2018 Spring Meeting and 14th Global Congress on Process Safety

(128c) Maintenance & Reliability - Predictive Analytics Using Process & Operating Data

Self-service analytics provides engineers and operators with new ways to monitor assets in order to improve availability and overall effectiveness. Cases are presented reflecting successes derived from applying an analytics platform to processes and the benefits received.

Asset performance in the petrochemical industry is increasingly an area of focus for operating companies. Firms are working to control short-term maintenance and operating costs; and reach the longer-term goal of operational excellence. The majority of the traditional data modelling exercises only provide a positive return on investment (ROI) for the 1% critical assets, since they are typically very engineering-intensive projects which require a skilled data scientist who is not necessarily familiar with the process.

Three cases related to asset reliability of particular interest for ethylene producers are presented in this paper: valve performance, heat exchanger efficiency, and compressor reliability. For valve performance, the issue of drifting valve characteristics, and valve wear and tear are tackled. For heat exchanger efficiency, we demonstrate how prediction of fouling can improve overall production. Finally, in the compressor case, the focus is on understanding, and predicting oil temperature alarms.

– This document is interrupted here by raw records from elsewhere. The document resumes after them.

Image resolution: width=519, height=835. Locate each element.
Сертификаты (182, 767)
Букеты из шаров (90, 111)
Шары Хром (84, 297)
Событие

Using these examples, we will demonstrate how deploying self-service analytics helps engineers increase the reliability of operating assets in ethylene production by establishing baseline performances, identifying anomalies, and creating background monitors that act as an early warning system. For the company’s bottom line, predictive, self-service analytics reduces stress on assets, avoids unplanned downtime, and helps establish timely and properly planned and prioritized maintenance timetables.